━━ Passage given

This workshop will collaboratively investigate ethical issues that emerge in the fieldwork processes of early-career researchers (ECRs). We will together envision a collective ethics that addresses the precarity that we live and work in as ECRs.

Long Abstract:

This online workshop is meant to offer an opportunity to investigate ethical quandaries that emerge in the complex processes of ethnographic data production, with a particular focus on fieldwork experiences of early-career researchers (ECRs). Many ECRs encounter challenges stemming from academic methodologies prescribed by institutions, which may deviate from real-life experiences. Furthermore, we face increasingly precarious living and working situations, with less funding (or none at all) and more pressures on our time. Given these constraints, how can we ensure safety and wellness for all of our research participants? The convenors posit that when confronting epistemically and materially suffocating treatment from research institutions, which create environments of competition and un-wellness, the response must be collective and based in praxis.

The workshop will begin with the convenors’ sharing of perspectives and examples from their respective research backgrounds (Camille from educational ethnography and working with children, Selin from punk scholarship and its methodologies) by a brief presentation of extracts from their field notes and personal practices in the field. Then the convenors will open the space so that participants can voice their encounters from the field that illustrate the problem of precarity and ethics. We will discuss these shared experiences and conclude with a collaborative Padlet that puts together our ideas and proposed ethical practices. We hope that the result of this gathering will be a collective ethic that not only prioritizes knowledge production but also wellness and joy for all (human and non-human) actors involved in our research processes.

━━━━

◆ Stated goal ◆
Answer these questions using the workshop abstract:
1. In what format will the workshop be held?
2. What research backgrounds do Camille and Selin each come from?
3. What will the participants use to conclude the workshop?
The items after this point are separate material and have no connection to the workshop abstract.

━━ Given records

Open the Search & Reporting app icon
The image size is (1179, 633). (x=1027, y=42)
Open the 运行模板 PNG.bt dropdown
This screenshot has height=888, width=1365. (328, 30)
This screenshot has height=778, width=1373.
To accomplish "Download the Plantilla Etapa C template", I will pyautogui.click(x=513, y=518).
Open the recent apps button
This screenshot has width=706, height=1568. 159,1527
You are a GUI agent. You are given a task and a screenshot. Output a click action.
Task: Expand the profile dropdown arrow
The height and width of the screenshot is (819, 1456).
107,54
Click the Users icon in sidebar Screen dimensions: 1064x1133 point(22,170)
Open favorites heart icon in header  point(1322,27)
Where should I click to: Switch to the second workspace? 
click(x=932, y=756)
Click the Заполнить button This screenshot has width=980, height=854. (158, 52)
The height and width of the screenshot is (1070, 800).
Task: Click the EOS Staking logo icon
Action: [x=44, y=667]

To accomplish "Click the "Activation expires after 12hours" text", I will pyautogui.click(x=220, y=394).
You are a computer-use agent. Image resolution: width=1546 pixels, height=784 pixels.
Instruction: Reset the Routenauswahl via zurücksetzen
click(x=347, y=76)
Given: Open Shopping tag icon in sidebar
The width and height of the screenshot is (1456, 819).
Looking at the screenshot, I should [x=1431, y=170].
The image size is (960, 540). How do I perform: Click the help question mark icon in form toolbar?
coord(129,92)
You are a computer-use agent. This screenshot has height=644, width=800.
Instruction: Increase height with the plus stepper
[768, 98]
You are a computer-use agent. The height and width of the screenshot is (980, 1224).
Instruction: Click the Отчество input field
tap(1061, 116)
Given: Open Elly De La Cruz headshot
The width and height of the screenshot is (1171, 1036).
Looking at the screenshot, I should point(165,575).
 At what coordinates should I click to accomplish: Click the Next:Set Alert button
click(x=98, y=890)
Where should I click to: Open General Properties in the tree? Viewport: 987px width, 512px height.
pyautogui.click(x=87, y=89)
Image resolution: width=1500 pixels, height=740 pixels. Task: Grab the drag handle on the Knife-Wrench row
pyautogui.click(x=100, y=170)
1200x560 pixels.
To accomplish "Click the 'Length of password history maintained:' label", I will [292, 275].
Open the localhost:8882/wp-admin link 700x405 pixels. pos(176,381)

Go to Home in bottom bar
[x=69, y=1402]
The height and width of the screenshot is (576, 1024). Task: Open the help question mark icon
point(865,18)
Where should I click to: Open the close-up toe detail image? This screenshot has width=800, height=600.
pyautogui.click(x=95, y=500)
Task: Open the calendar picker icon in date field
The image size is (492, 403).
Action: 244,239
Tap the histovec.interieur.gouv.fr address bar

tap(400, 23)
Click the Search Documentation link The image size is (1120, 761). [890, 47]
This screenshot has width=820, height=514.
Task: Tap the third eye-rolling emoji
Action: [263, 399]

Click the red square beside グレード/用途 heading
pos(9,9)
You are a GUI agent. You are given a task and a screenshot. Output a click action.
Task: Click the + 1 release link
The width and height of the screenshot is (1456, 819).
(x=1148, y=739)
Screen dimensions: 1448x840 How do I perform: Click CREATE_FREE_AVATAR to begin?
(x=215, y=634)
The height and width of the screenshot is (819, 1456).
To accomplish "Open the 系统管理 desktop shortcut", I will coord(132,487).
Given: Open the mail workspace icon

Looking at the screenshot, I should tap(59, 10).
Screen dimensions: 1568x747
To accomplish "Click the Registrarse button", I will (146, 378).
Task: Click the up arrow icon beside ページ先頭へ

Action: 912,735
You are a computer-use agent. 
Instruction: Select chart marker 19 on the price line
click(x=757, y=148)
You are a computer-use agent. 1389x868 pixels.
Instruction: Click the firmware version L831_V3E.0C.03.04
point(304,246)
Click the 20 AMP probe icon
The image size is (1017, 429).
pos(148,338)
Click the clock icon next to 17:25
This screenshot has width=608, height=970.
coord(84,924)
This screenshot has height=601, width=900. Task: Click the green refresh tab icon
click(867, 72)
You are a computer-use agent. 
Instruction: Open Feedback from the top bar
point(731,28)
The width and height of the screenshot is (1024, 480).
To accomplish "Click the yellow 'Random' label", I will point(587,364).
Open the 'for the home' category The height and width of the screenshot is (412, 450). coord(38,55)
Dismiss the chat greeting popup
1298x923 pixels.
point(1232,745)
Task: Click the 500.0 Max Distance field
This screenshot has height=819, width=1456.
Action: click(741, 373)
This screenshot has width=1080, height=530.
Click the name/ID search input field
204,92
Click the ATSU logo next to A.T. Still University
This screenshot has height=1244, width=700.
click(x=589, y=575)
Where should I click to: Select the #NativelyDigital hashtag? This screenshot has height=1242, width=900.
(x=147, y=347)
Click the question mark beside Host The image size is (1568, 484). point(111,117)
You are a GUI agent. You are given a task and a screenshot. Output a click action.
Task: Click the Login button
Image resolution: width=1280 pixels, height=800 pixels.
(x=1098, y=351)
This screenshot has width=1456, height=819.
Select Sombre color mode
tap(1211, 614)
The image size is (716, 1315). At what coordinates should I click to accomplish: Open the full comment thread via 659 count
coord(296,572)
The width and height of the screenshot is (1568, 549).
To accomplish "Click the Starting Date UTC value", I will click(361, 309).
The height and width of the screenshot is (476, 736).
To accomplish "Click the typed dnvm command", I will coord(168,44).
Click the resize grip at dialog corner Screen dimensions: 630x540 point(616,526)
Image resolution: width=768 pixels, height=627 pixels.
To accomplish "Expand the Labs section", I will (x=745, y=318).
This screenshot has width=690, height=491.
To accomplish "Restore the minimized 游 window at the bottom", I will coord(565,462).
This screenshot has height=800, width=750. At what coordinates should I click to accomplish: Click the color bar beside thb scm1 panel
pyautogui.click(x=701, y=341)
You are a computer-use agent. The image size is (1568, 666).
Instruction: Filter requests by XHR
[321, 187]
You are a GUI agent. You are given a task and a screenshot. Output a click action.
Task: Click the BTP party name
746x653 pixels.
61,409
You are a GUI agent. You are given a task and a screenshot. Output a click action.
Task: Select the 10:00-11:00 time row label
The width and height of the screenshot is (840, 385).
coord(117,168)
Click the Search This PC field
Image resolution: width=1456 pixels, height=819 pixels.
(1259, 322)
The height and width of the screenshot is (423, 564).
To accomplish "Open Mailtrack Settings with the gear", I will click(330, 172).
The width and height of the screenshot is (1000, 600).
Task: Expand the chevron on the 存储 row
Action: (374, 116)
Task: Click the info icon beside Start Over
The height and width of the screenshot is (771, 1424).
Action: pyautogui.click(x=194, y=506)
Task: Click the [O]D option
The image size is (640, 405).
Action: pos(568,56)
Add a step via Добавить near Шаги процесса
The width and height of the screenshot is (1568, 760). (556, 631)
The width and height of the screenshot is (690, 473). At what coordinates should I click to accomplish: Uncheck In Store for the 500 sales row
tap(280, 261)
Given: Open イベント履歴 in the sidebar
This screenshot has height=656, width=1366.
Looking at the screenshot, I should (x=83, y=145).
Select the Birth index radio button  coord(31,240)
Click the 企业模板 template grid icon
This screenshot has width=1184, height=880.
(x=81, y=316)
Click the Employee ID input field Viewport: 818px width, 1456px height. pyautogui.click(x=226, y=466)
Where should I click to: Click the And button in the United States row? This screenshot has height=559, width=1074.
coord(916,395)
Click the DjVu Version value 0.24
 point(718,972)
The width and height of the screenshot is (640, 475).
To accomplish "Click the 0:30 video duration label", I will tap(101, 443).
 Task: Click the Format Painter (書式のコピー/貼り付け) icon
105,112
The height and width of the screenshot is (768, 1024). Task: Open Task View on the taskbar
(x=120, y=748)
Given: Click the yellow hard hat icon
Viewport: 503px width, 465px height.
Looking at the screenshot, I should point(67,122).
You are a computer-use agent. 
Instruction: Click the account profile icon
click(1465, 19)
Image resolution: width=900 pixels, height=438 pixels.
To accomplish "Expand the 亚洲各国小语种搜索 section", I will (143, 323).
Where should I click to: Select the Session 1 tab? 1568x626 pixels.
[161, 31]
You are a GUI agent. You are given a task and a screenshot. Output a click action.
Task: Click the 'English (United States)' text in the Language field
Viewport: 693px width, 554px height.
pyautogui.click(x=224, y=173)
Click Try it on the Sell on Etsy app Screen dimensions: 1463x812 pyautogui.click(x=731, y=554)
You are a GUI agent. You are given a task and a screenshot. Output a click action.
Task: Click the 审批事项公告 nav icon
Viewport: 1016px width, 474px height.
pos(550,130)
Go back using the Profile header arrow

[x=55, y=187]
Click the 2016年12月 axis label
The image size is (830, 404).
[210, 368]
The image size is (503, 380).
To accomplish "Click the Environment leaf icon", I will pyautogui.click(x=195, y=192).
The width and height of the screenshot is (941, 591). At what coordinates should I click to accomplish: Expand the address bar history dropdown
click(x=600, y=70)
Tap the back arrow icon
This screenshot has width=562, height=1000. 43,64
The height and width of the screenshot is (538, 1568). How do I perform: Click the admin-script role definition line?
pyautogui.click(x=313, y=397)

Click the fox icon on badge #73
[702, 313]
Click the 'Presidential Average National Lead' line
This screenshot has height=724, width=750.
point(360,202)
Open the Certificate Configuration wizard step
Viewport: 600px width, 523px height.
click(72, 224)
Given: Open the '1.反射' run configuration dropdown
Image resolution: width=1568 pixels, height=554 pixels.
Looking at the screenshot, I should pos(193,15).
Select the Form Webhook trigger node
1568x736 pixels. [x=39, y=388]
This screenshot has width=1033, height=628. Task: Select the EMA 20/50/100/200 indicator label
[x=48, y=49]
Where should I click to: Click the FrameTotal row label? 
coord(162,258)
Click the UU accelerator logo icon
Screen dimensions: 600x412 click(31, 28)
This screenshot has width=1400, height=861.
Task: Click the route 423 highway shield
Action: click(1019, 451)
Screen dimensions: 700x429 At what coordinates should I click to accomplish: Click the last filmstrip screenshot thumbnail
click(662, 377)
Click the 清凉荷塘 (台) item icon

━━━━

◆ Exercise response ◆
1. It will be held online.
2. Camille comes from educational ethnography and working with children, and Selin comes from punk scholarship and its methodologies.
3. They will conclude with a collaborative Padlet that puts together their ideas and proposed ethical practices.